ISBN Edizioni
2010
9788876381669
Raccolta di dodici racconti, originariamente apparsi per Mondadori nel 1950, ambientati tendenzialmente tra la Nofi (Nocera Inferiore) e i vicoli di Napoli tanto cari all'artista, “Gesù fate luce” è un quaderno di prose caratterizzato da una scrittura carica, spumeggiante e ludica, innervata da uno spirito popolano e popolare irriducibile, facile preda di adattamenti teatrali per sketch o piccoli sceneggiati fondati sulla segreta (manco troppo, non sempre) essenza di Napoli, e sull'incredibile capacità campana di sopportare e rovesciare la miseria, le sofferenze e le sfortune. A distanza di sessant'anni, lo stile di Rea è decisamente e incredibilmente fresco, vivace e solare. Non c'è neanche l'ombra del malanimo e della disperazione, nonostante tutte le cose che succedono; c'è una voglia di vivere assurda e incontenibile, e una altrettanto grande voglia di raccontare la vita degli altri – dei poveri, per prima cosa. Senza uno straccio di retorica (miracolo) e senza artifici di nessun genere. La narrativa di Rea è semplicità briosa, è come acqua di una sorgente antica. Se il suo cognome nascondesse un etimo greco e non latino, potrei dire che Rea fluisce, fedele al suo cognome: scorre. Come niente fosse, quasi fosse sempre esistito.
Scrive Domenico Scarpa, nella postfazione “I portoni delle percezione”, che il grande errore della critica italiana del secolo scorso è stato considerarlo “neorealista”: proprio non era neorealista “uno scrittore che mostrava una tale strafottenza nei confronti della realtà ordinaria, uno che qualsiasi cosa dicesse era fuori proporzione, maneggiatore affettuoso di oggetti taglienti, nervoso sulla linea tra un dentro e un fuori” (p. 211).

Esercizio scritto 1:
Rispondi alle domande sulla recensione di «Gesù fate luce».
(a) Quanti racconti contiene la raccolta, e in che anno e per quale editore uscirono la prima volta?
(b) Secondo Domenico Scarpa, quale fu il grande errore della critica italiana del secolo scorso nei confronti di Rea?
(c) A che cosa viene paragonata la narrativa di Rea?
Esercizio scritto 2:
Riprendi la recensione di «Gesù fate luce» e prosegui dopo l'ultima frase riportata.

Estratto del dataset:
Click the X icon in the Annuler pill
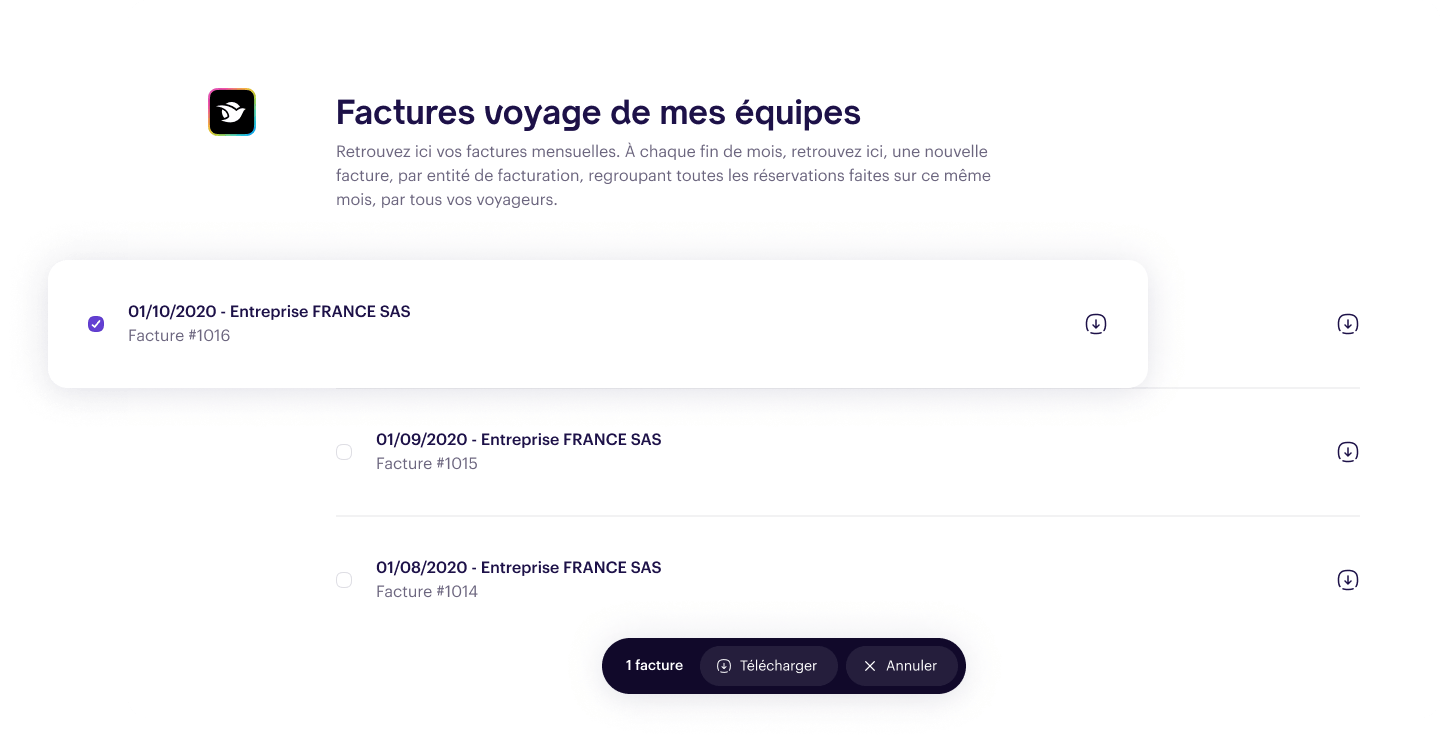 [x=870, y=666]
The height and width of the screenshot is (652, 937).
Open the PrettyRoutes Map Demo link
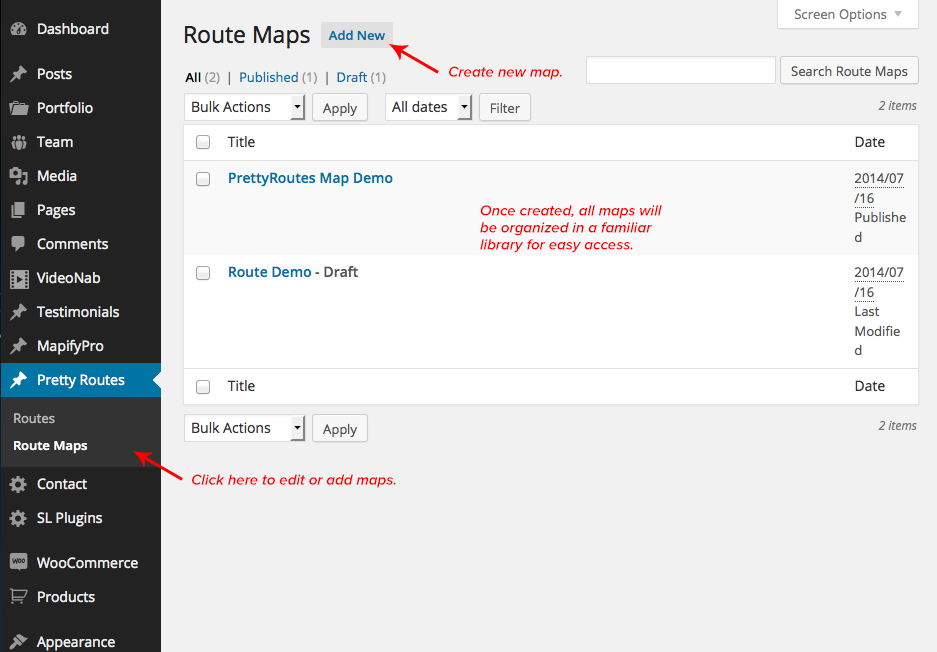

Soluzione 1:
(a) Dodici racconti, apparsi per Mondadori nel 1950.
(b) Considerarlo "neorealista".
(c) All'acqua di una sorgente antica.

Soluzione 2:
Entriamo, allora nel vivo dei racconti. “Piededifico” racconta la storia delle generose monache del convento d'un paese “molto vicino al nostro”, votate a un prossimo spesso coperto di stracci e di pidocchi. In mezzo a questo prossimo c'è qualcuno che s'è ingrassato per bene di prosciutti e salsicce, giù in cantina. Piededifico. È magro, poverissimo, padre ricco solo di prole, accattone. E ladro. Ha scoperto che ogni settimana il vaticano manda un autotreno di rifornimenti, in convento. E quand'è venuto il momento, s'è spacciato per facchino per infilarsi tutto tranquillo nelle cantine. Ne deriva una vicenda di gabbo boccaccesco, completa tuttavia di punizione finale. L'argomentazione perdente del ladro accattone è “Non ho rubato. Caso mai, ho mangiato”. Molto democristiano.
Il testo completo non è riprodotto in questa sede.